Please return every line from the entries that has the string "Task" in it.

▼

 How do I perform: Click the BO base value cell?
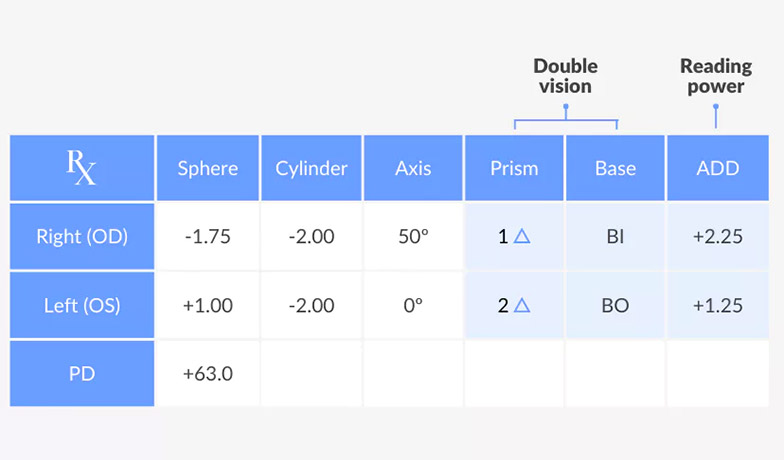(x=616, y=305)
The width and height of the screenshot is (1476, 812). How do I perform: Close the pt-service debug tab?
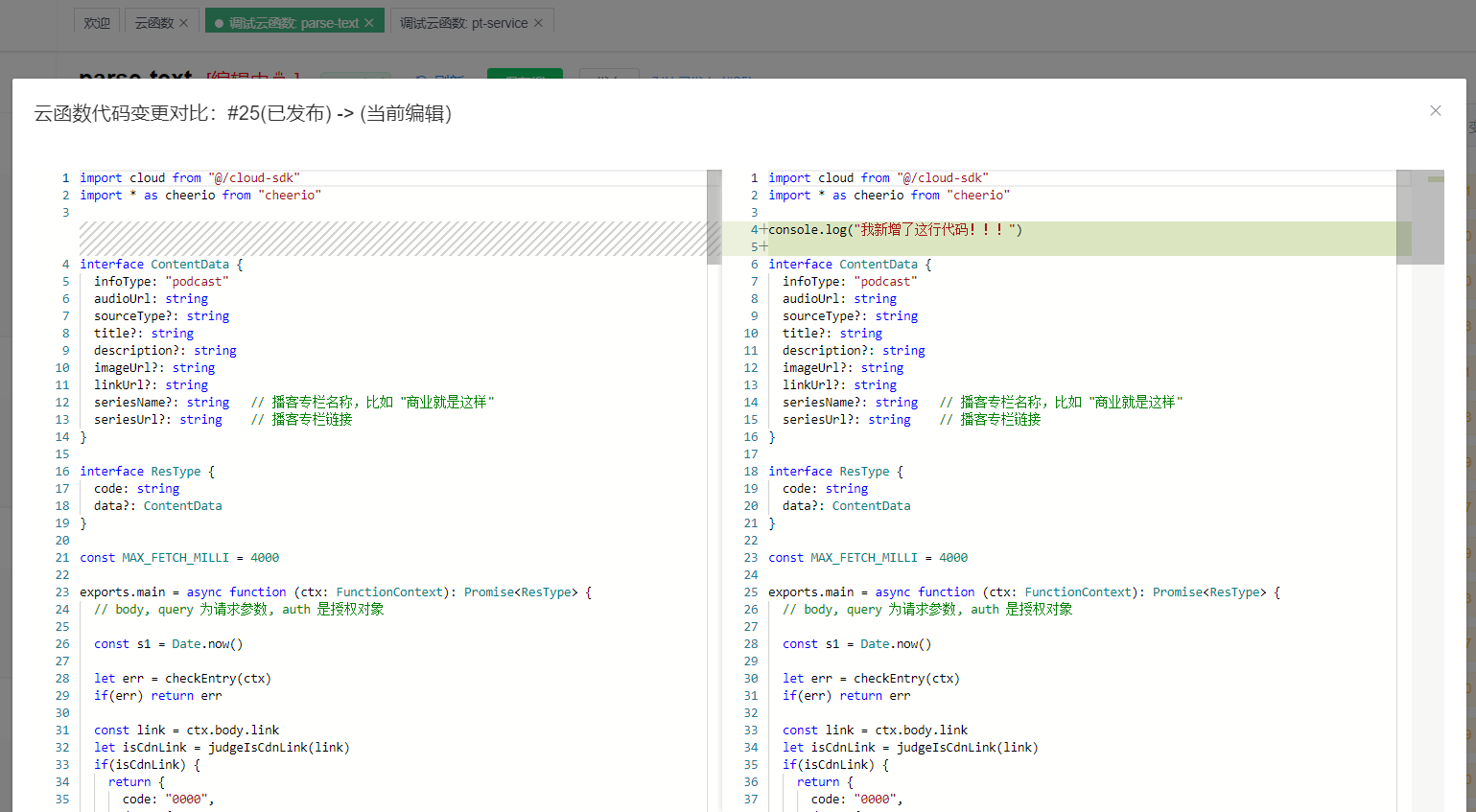click(538, 23)
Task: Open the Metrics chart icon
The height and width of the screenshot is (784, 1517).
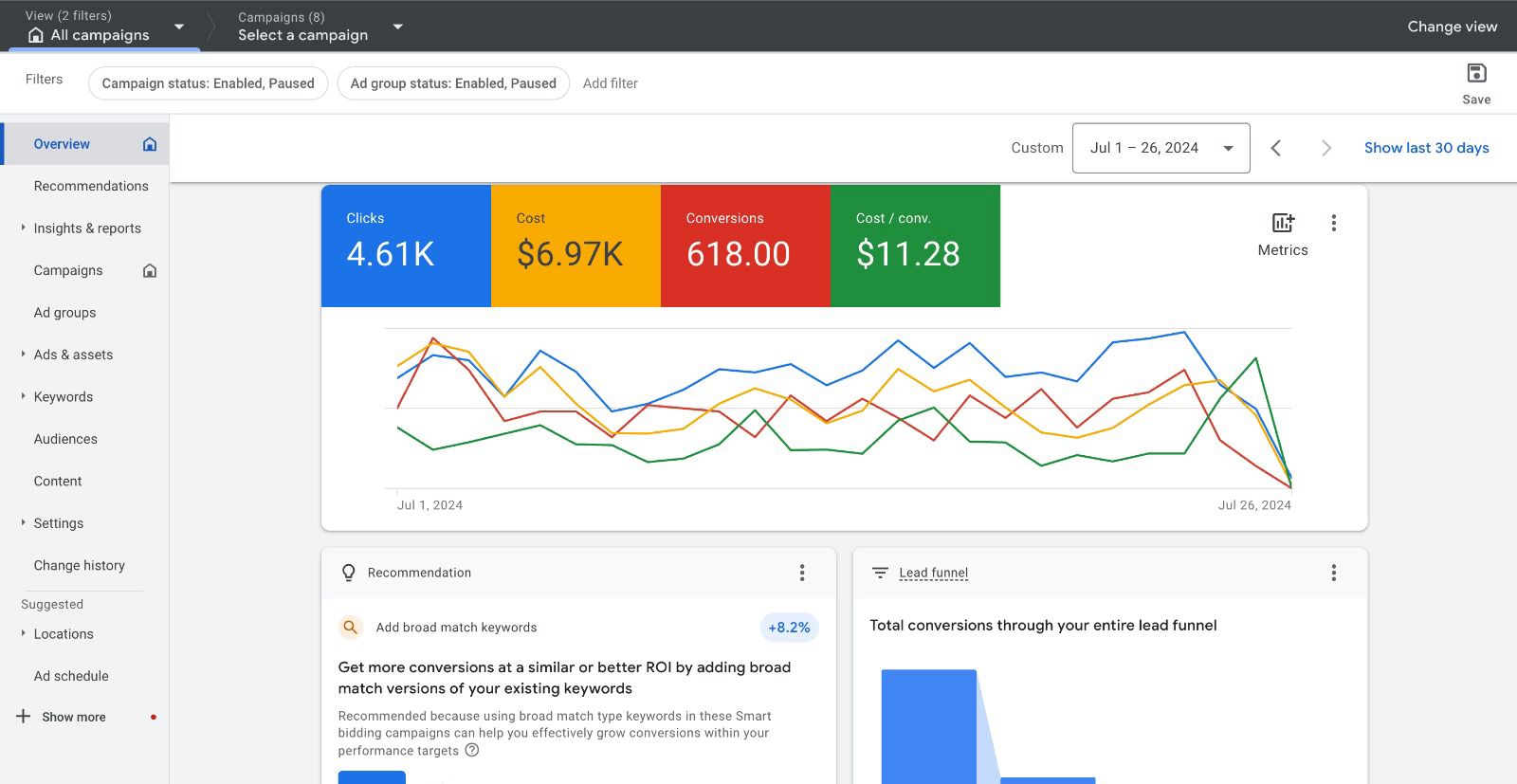Action: pos(1282,224)
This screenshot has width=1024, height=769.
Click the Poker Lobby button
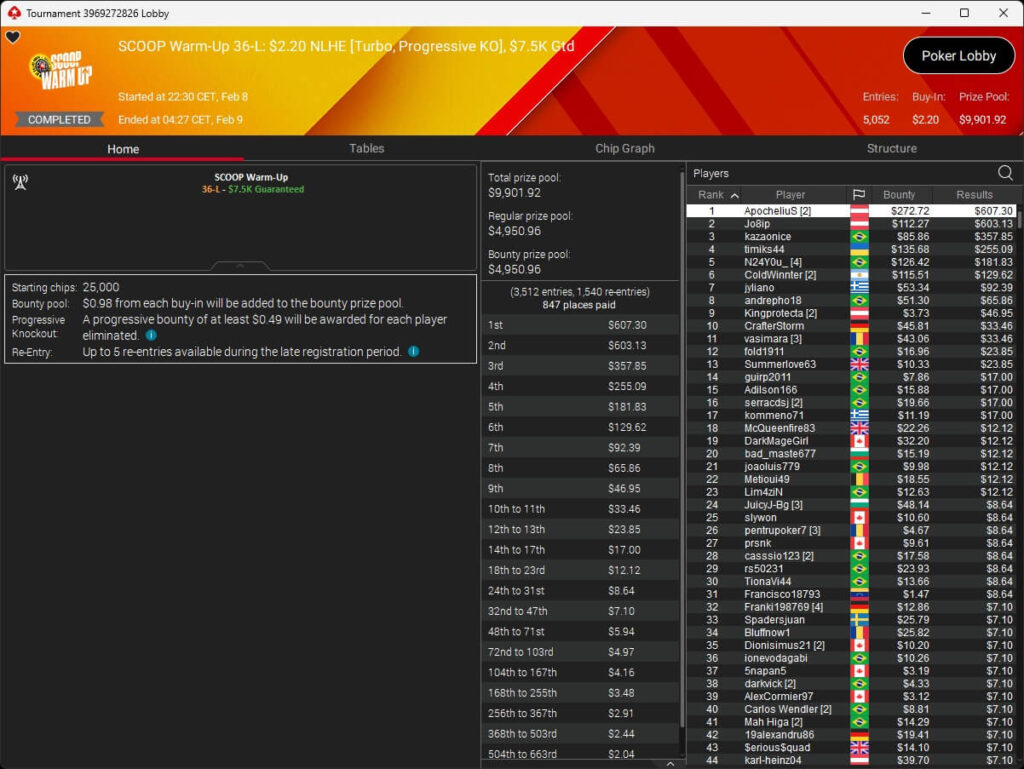(958, 56)
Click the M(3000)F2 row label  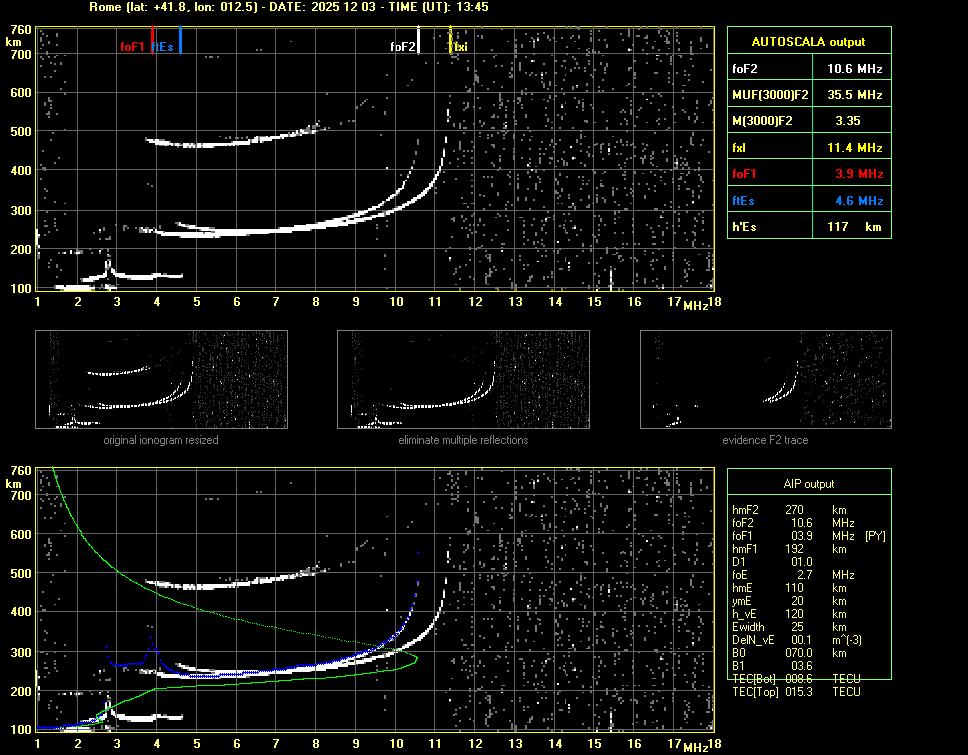[x=762, y=121]
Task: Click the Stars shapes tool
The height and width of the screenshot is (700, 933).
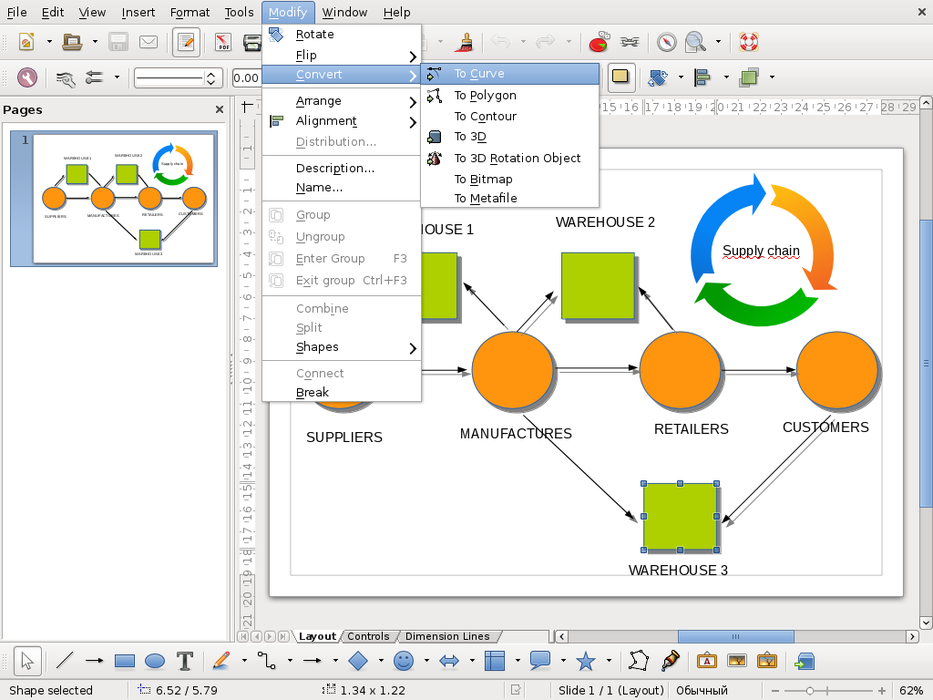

▲

• [EXPECTED ANSWER]:
Task: Open the Metrics chart icon
Task: Click the Stars shapes tool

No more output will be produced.